>>

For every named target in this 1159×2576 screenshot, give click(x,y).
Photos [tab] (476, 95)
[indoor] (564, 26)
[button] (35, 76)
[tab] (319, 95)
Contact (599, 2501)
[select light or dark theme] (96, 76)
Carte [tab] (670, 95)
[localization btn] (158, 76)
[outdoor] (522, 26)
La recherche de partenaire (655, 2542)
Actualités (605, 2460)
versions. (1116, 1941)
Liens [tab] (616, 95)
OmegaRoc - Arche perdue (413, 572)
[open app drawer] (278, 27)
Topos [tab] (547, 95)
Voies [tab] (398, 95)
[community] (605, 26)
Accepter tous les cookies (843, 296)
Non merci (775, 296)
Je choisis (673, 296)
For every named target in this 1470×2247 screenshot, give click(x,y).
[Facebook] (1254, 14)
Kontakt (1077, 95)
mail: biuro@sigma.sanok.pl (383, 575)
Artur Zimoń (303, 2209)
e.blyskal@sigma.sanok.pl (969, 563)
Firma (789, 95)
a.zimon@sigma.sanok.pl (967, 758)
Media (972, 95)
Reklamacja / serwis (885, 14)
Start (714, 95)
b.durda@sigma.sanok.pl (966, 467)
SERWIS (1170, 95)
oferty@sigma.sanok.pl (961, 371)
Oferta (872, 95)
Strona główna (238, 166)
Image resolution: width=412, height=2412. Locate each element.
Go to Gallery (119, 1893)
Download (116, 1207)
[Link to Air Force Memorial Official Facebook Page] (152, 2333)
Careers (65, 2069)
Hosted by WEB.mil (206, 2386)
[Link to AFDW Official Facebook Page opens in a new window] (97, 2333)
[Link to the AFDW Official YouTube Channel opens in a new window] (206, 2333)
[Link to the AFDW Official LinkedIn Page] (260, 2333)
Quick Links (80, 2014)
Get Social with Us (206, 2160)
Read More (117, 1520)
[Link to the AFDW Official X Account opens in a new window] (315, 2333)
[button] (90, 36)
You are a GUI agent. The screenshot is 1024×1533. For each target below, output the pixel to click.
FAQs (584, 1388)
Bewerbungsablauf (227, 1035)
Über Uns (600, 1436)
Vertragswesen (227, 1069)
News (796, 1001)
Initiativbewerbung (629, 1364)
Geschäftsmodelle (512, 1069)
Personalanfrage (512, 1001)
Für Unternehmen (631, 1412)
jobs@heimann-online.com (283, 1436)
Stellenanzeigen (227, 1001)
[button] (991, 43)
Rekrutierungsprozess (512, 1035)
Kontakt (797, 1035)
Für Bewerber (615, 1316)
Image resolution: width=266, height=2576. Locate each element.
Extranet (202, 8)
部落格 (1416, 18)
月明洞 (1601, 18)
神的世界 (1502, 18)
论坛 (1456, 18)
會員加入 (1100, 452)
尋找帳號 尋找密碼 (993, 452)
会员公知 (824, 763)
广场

<<

**What you are asked to do:** In the records above, find every line containing the word "each" and show it.

**Expected answer:**
Image resolution: width=412, height=2412. Locate each element.
You are a GUI agent. The screenshot is 1024×1533. For each target below, output the pixel to click.
Image resolution: width=266, height=2576. Locate each element.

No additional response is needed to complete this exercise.